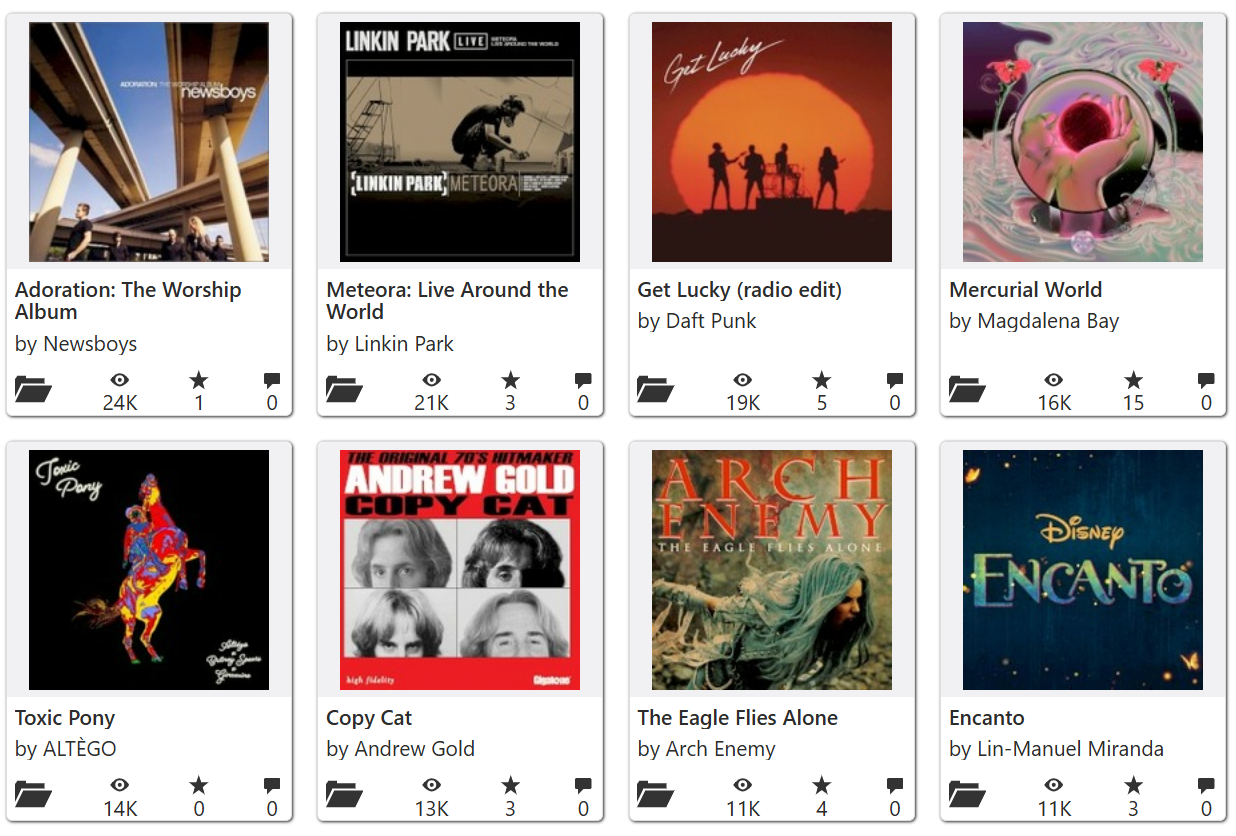This screenshot has height=836, width=1236.
Task: Click the star icon on Meteora card
Action: [511, 380]
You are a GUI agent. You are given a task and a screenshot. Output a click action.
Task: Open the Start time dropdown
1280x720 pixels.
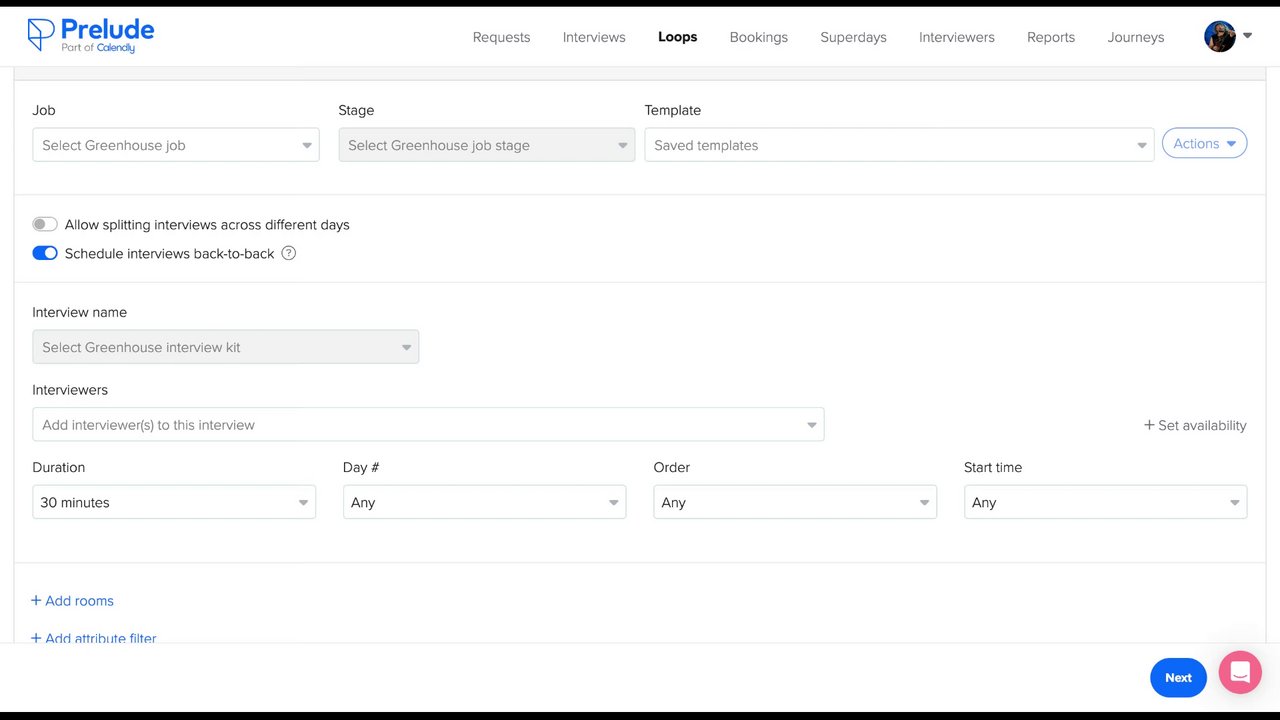pos(1105,502)
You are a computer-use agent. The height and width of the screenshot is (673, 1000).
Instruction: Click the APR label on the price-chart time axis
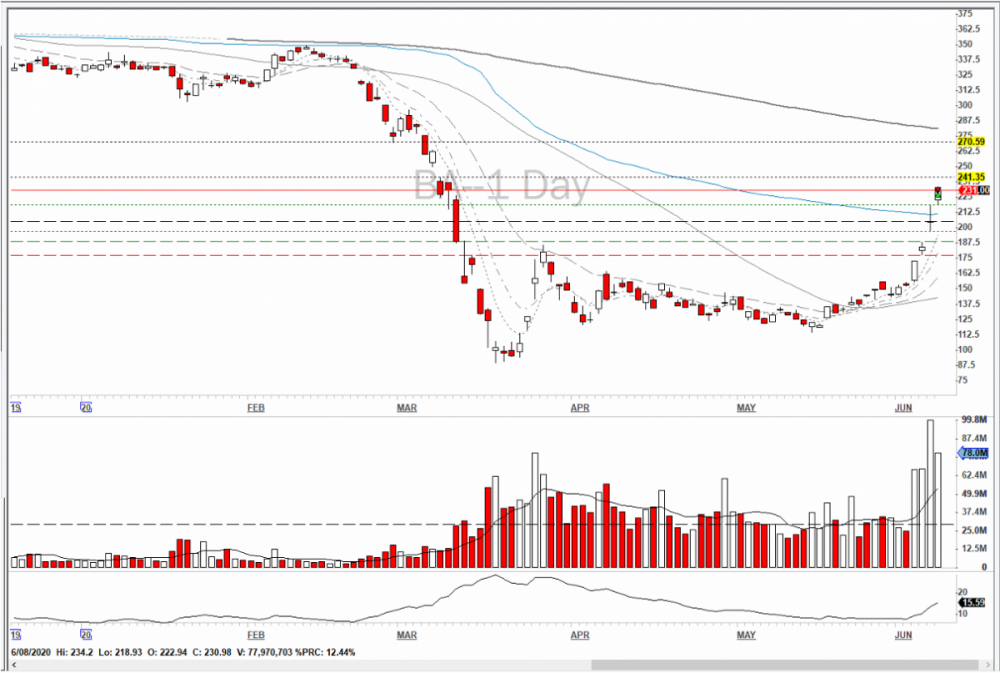[578, 408]
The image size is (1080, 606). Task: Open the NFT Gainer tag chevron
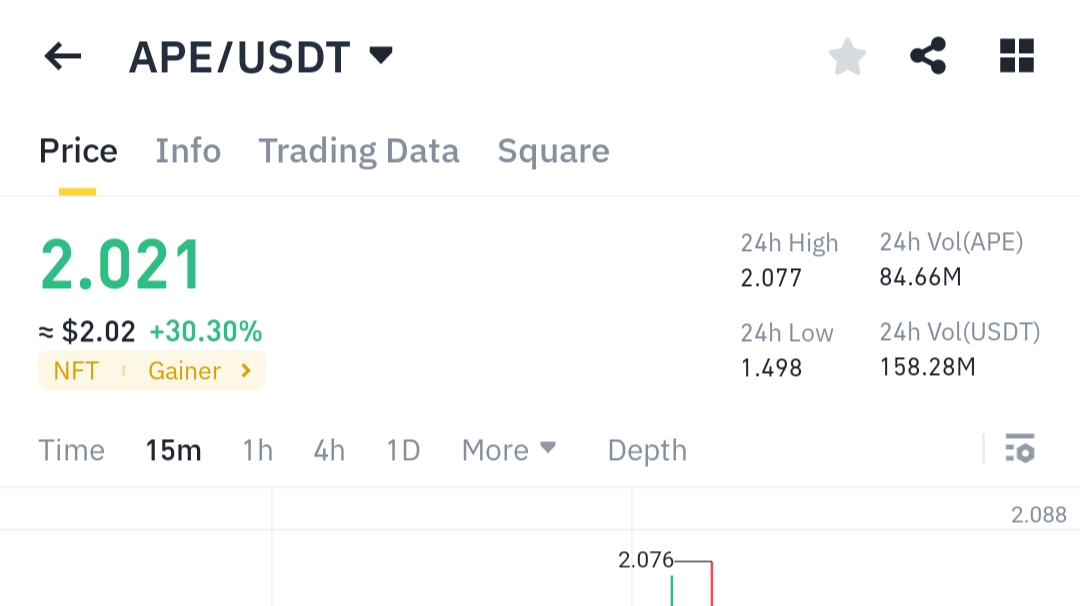pyautogui.click(x=246, y=371)
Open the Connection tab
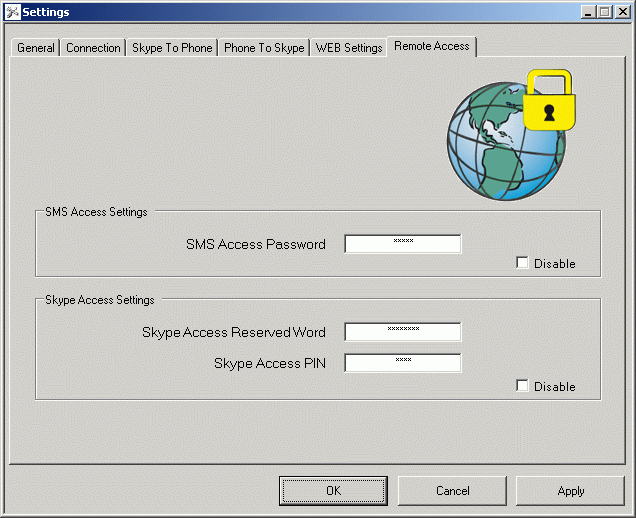 pos(93,48)
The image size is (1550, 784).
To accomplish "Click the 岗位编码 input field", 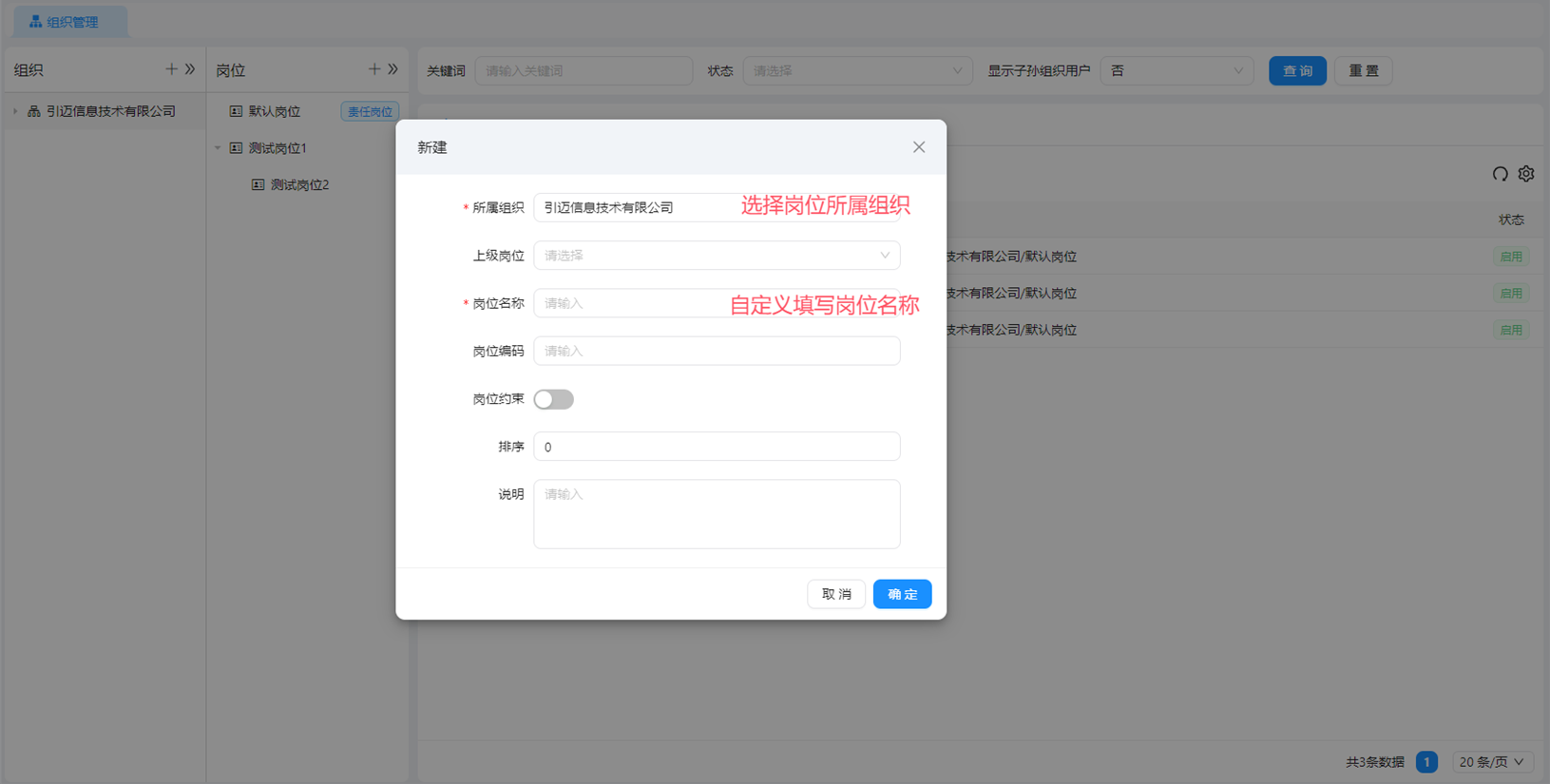I will [717, 351].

□ □ □ □

EXERCISE: Return each line of the listing that holds the string "agent".

THE COMPLETED TASK:
You are a GUI agent. You are given a task and a screenshot. Output a click action.
You are a computer-use agent. The height and width of the screenshot is (673, 1000).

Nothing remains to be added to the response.